Otherwise, the Policy stood, and Zurich was bound to indemnify Niramax for the items of mobile plant which were covered by the original Policy (as renewed in 2014) and damaged in the fire: two Liebherr excavators, and a Liebherr material handler. According to the Policy wording, Zurich was to pay “the market value of the item at the time of the loss or damage”, and Zurich’s internal guidance  was that this meant “the cost of a replacement item of similar age and condition” [246].
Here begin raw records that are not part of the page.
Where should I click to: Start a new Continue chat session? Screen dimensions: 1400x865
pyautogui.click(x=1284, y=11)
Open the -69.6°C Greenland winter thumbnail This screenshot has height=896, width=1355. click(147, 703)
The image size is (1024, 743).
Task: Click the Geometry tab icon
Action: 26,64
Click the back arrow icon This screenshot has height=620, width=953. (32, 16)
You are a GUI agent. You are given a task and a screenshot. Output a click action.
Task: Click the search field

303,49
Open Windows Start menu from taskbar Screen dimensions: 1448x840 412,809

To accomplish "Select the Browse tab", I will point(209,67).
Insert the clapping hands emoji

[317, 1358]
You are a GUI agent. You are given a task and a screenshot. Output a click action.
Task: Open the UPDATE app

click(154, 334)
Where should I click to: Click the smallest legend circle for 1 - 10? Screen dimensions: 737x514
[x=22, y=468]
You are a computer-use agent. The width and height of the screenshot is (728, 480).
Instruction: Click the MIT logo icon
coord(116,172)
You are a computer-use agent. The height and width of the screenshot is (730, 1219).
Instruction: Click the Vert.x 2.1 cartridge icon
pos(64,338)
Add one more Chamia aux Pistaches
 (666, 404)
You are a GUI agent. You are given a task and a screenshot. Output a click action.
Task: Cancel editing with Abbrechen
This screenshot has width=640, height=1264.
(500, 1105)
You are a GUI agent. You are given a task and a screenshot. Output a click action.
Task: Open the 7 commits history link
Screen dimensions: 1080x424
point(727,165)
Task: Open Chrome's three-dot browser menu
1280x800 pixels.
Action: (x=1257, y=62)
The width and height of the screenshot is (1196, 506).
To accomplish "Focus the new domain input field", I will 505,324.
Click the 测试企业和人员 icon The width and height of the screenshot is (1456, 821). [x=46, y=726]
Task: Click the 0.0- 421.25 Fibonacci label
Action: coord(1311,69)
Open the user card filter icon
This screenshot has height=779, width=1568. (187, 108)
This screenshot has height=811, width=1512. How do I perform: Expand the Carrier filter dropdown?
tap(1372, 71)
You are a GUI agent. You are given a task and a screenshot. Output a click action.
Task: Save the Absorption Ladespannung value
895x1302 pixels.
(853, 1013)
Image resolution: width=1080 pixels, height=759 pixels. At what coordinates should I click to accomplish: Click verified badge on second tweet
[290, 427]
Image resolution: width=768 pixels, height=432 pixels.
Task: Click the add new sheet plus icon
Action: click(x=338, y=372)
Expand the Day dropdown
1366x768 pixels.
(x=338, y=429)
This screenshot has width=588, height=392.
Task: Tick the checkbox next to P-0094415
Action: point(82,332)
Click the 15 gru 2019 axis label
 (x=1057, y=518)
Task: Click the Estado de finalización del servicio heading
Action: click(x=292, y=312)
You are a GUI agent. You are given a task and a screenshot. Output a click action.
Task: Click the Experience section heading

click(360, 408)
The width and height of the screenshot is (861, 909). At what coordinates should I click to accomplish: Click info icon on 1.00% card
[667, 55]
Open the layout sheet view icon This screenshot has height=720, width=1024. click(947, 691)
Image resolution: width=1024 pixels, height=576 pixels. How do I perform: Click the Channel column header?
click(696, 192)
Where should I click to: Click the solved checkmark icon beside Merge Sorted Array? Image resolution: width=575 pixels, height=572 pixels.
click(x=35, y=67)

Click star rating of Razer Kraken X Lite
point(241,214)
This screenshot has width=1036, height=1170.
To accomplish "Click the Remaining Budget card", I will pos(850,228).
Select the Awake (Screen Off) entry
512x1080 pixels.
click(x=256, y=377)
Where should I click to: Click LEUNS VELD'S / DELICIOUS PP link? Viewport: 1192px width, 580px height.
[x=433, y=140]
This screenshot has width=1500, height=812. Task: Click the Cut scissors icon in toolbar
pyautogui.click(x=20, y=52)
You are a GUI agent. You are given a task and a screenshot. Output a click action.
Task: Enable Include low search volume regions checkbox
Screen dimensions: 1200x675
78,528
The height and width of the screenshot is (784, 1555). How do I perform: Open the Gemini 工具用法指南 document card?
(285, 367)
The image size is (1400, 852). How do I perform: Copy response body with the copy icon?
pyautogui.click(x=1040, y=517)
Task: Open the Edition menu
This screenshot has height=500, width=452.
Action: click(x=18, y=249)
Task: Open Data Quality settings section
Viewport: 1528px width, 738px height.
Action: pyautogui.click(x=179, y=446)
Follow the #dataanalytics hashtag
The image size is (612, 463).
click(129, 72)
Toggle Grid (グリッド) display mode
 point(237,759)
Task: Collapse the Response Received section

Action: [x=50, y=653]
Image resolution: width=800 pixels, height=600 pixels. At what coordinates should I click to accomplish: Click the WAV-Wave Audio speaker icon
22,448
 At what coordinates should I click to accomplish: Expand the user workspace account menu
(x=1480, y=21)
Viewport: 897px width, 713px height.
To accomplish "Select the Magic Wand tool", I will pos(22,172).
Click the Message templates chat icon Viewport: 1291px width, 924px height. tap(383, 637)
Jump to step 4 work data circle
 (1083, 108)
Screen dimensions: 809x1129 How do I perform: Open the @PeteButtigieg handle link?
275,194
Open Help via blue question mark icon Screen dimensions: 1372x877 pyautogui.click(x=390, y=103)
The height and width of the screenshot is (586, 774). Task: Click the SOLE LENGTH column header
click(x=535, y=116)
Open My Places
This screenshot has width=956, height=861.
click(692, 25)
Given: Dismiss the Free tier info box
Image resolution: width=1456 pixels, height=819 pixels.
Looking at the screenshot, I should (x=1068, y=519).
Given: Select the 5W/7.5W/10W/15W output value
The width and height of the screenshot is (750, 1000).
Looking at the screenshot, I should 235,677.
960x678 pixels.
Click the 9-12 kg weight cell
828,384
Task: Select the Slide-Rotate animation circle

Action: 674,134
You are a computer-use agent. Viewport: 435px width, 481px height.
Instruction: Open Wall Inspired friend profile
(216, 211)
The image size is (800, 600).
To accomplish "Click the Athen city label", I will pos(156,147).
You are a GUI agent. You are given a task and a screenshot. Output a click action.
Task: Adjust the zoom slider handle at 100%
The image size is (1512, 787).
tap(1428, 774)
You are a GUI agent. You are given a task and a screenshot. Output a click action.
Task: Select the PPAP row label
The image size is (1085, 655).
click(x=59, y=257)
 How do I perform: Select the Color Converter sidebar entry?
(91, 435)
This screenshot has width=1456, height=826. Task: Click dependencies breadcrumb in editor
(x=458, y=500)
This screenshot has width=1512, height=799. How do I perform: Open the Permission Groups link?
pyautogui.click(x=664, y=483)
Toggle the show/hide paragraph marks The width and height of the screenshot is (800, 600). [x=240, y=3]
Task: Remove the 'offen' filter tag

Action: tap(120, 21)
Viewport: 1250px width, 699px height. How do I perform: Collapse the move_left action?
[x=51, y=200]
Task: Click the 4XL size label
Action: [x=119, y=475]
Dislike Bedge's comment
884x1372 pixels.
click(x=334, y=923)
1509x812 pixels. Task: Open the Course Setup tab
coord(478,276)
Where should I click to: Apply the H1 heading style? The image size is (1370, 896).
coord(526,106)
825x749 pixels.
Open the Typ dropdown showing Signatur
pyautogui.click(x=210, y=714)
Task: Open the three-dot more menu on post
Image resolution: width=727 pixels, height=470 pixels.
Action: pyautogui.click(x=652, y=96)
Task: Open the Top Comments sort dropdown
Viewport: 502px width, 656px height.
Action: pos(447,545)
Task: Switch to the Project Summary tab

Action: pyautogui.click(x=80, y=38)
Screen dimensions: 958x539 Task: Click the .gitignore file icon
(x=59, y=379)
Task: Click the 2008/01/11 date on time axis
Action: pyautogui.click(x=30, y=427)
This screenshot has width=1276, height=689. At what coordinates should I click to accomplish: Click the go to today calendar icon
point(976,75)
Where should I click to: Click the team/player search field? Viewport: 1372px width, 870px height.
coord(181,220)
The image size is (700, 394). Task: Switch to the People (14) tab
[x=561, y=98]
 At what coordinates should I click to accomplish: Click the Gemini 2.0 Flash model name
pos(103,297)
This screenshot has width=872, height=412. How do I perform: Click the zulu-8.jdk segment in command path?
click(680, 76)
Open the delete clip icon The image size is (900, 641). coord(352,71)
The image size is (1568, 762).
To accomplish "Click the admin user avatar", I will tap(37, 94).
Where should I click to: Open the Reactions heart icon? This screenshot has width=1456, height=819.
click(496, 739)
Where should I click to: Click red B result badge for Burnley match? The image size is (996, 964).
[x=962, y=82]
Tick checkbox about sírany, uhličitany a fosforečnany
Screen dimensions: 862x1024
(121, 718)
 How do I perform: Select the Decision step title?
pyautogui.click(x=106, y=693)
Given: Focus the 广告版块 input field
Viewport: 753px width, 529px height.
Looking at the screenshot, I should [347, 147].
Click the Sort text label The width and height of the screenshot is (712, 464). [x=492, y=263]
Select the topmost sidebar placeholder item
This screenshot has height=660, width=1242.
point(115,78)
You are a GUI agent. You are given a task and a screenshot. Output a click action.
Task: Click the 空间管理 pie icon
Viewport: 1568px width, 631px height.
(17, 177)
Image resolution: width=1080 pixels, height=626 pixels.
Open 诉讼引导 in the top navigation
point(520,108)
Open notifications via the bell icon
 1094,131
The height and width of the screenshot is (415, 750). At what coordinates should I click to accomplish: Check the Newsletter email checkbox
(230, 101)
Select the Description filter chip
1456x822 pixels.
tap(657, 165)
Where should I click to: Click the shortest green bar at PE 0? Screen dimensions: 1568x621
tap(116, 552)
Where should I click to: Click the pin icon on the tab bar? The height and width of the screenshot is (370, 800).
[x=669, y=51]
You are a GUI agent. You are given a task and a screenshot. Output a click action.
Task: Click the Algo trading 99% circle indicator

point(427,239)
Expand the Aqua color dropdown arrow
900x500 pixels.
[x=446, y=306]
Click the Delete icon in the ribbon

The judge preferred the (higher) valuations of Niramax’s expert (Mr Correa) of £126,000 and £127,500 for the two excavators, and £167,750 for the material handler. In part, this was due to Mr Correa’s greater relevant expertise in loss adjusting, by comparison with the expert instructed by Zurich, Professor Sheldon. The judge also preferred Mr Correa’s methodology [255]-[263]:

  1. The Sheldon valuations extrapolated from a single quoted price for each of the machines in 2019. These quotes were selected from a broader range of quoted prices, some of which were higher than those given in evidence.
  2. The Sheldon valuations took into account only foreign sales (there was no UK market for the plant), but failed to account for the cost of purchasing replacement plant in England – including transport costs, insurance and permits.
  3. The Sheldon calculations depreciated the items of plant (including the essentially identical excavators) at different rates for no discernible reason. The Correa valuation used the same 2.5% annual rate across each item, and this approach was deemed more credible in light of Mr Correa’s expertise.
  4. The Correa figures cross-checked well against other reference figures – including those given by Zurich’s loss adjusters Crawfords, and figures based on a 2019 valuation from Liebherr, discounted back to 2015.

Although it was not necessary given her findings on liability, the judge also preferred Niramax’s valuation of the Eggersmann plant (£4,308,582) to Zurich’s (£3,765,828) [249]-[254]. The machine was effectively brand new, and it was therefore appropriate to take the indemnity value as being the cost of a new replacement machine (in accordance with a subsequent quotation provided by Eggersmann).

Comment

Non-disclosure cases turn, to a large extent, on their particular facts. But the decision in Niramax is a helpful illustration of how courts approach and apply the rules on material non-disclosure under the 1906 Act – in particular, in relation to the vexed issue of hypotheticals. Similar considerations are likely to apply to cases falling under the new provisions in Part 2 of the Insurance Act 2015.

One contentious element of the judge’s reasoning relates to her finding that the “original” Policy stood – even though it would not have been written on the same terms if proper disclosure had been made (because Mr Penny would have accounted for the correct multiplier as part of the premium). The judge refused permission to appeal on this ground, but her findings on inducement raise interesting questions about how the test should be applied in circumstances where the policy would in fact have only been written on different terms.